Maui Police Department said a small crew of officers did its best to save lives in Lahaina and elsewhere on Maui in August.

The Maui Police Department released body camera footage on Monday from the Aug. 8 wildfires showing how officers directed traffic, evacuated neighborhoods and even tried to put out fires with garden hoses. 

At a press conference, MPD presented 16 minutes of edited video clips captured in and around Kula, Kihei and Lahaina. Body cameras, which officers are instructed to manually activate when arriving on a scene, captured their efforts to warn residents of danger and direct them to safety.

“Fire started up again. This house is going to catch on fire pretty soon,” an officer told a resident as he went door to door to evacuate a neighborhood. “I would get out now. Grab everybody.” 

A Maui Police officer tries to put out a fire with a garden hose on Aug. 8, 2023. (Maui Police Body Camera/2023)
A Maui Police officer tries to put out a fire with a garden hose on Aug. 8, 2023. (Maui Police Body Camera/2023)

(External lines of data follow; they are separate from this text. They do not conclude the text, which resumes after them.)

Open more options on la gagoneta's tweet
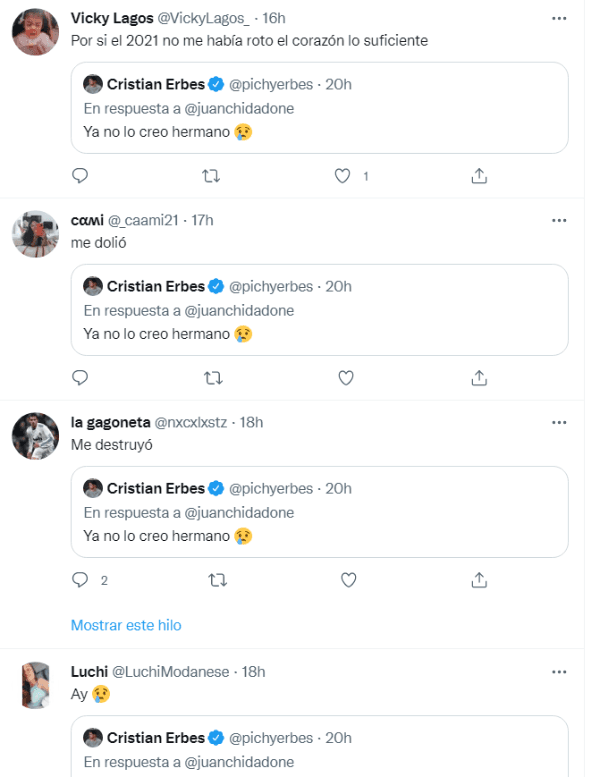Viewport: 600px width, 777px height. 559,422
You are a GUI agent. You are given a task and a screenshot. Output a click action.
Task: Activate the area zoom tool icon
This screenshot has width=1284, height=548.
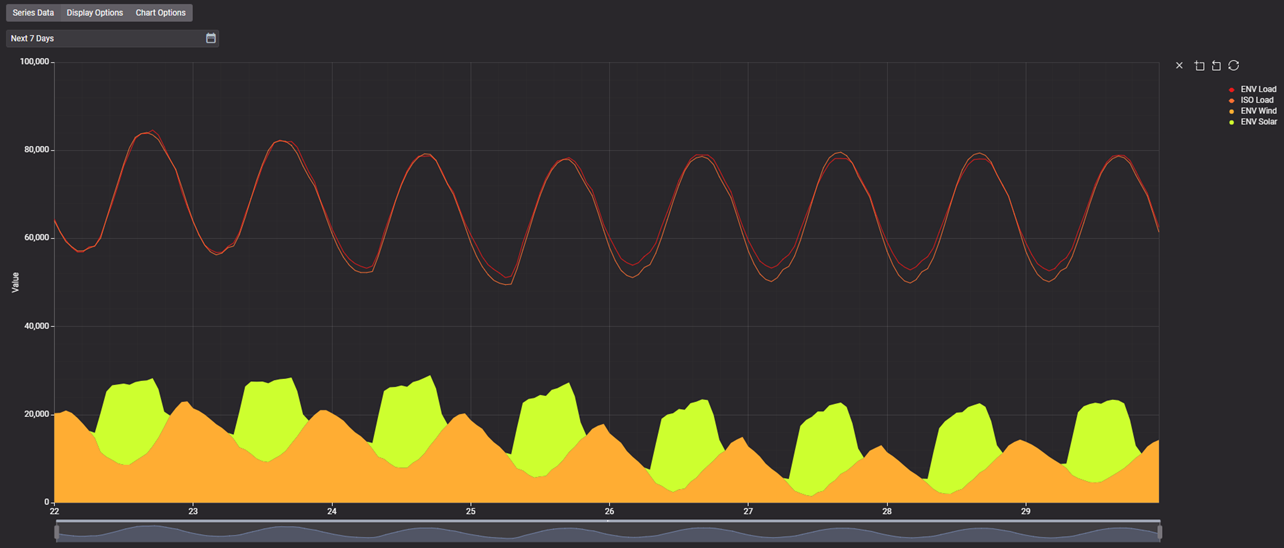coord(1200,66)
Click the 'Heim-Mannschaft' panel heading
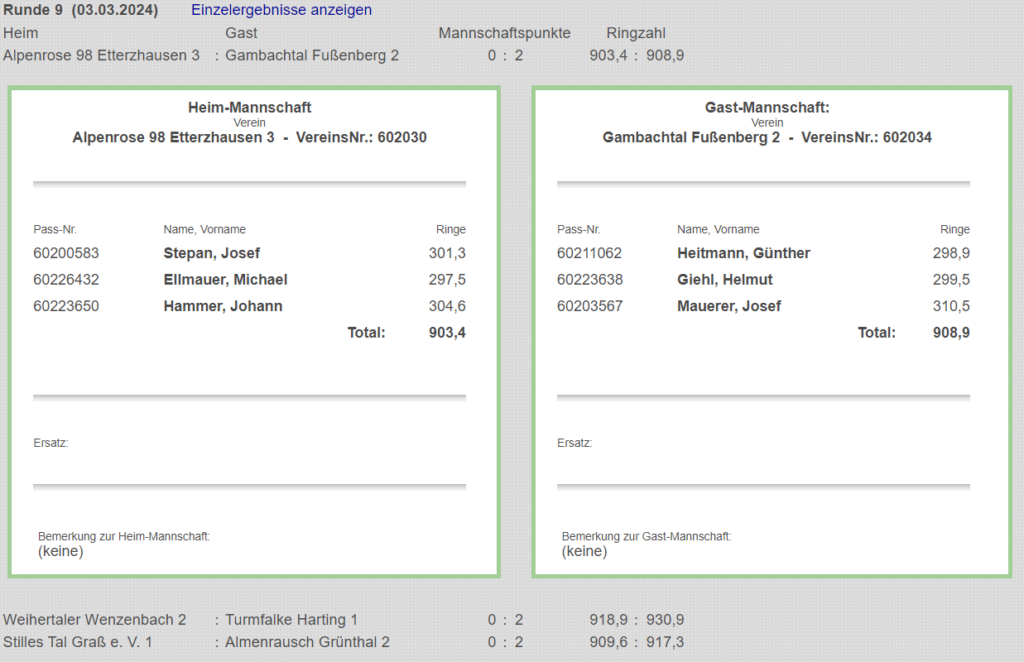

Other clips captured officers directing traffic out of Lahaina, helping community members to remove locked gates and fallen trees so drivers could escape, and using their cars’ PA systems to urge people to leave.

Two officers helped an elderly man down his stairs as powerful winds blew and flames flickered nearby. A large group, holed up in a Coffee Bean and Tea Leaf surrounded by smoke, was evacuated after officers stuffed them into the back of their cruisers and drove them to safety, officials said.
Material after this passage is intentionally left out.